Six nuns, all nurses, run the place. They are a Dutch order that established a branch here in Tanzania. All are black and each serves a different function in the hospital. They are cheerful, funny and so anxious to please that it is almost embarrassing. They were mortified by their mistake. Not knowing the nature of our relationship we were originally placed us in an outlying building rather than single rooms inside the compound. The food, typical Tanzanian fare of beef, chicken, pork, rice, potatoes and greens has been quite good.
Once in the hospital I found many of the problems I had in past years. Basic equipment and drugs are scarce, particularly adequate IV solutions. Again, it is a question of money.
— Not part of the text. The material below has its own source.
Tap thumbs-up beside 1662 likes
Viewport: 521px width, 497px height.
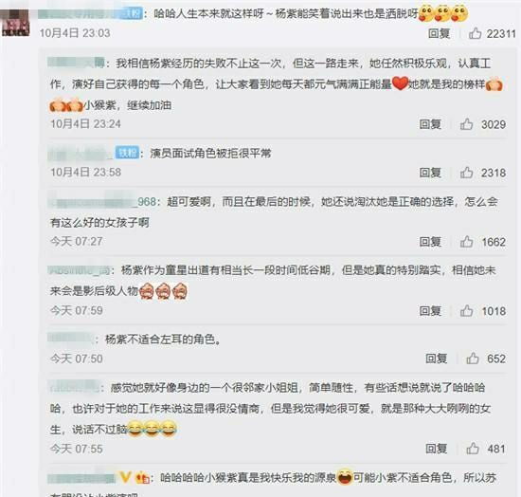(466, 242)
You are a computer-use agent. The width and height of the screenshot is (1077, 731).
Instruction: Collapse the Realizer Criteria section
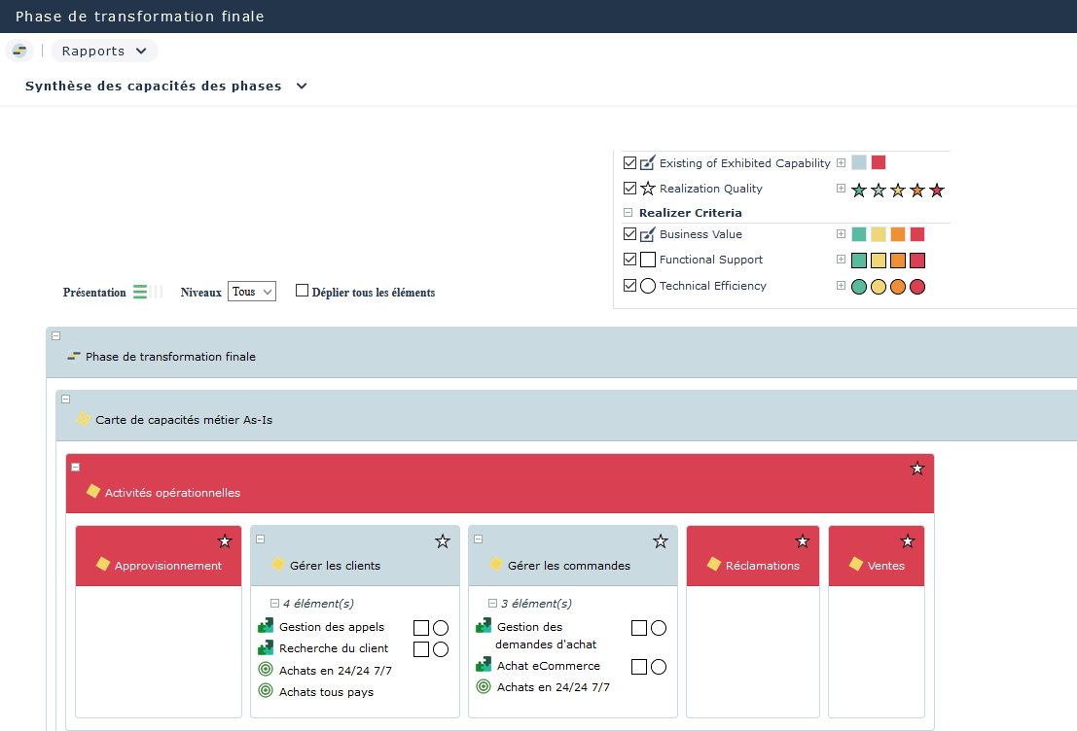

This is not a government hospital so people are expected to pay something. Hospital revenue needs to be balanced against expenditures and treatments are often tailored to what people can afford to pay. The church does not pour a lot of resources into this project. I’ll probably comment on this later as I learn more.
The day was spent touring the hospital, having tea at the appropriate times and afternoon clinic where I got to know Dr. Rob. He is a six foot three Dutchman completing his third year here as a prerequisite for his OBGYN residency back home. He is an affable young man who runs the medical aspect of the hospital. Making rounds and conducting clinic with him produced five surgeries for tomorrow so we are off to a good start. There was a goodbye party tonight for a departing physician so it’s late and I’ve had a little wine. Time to sign off and go to bed.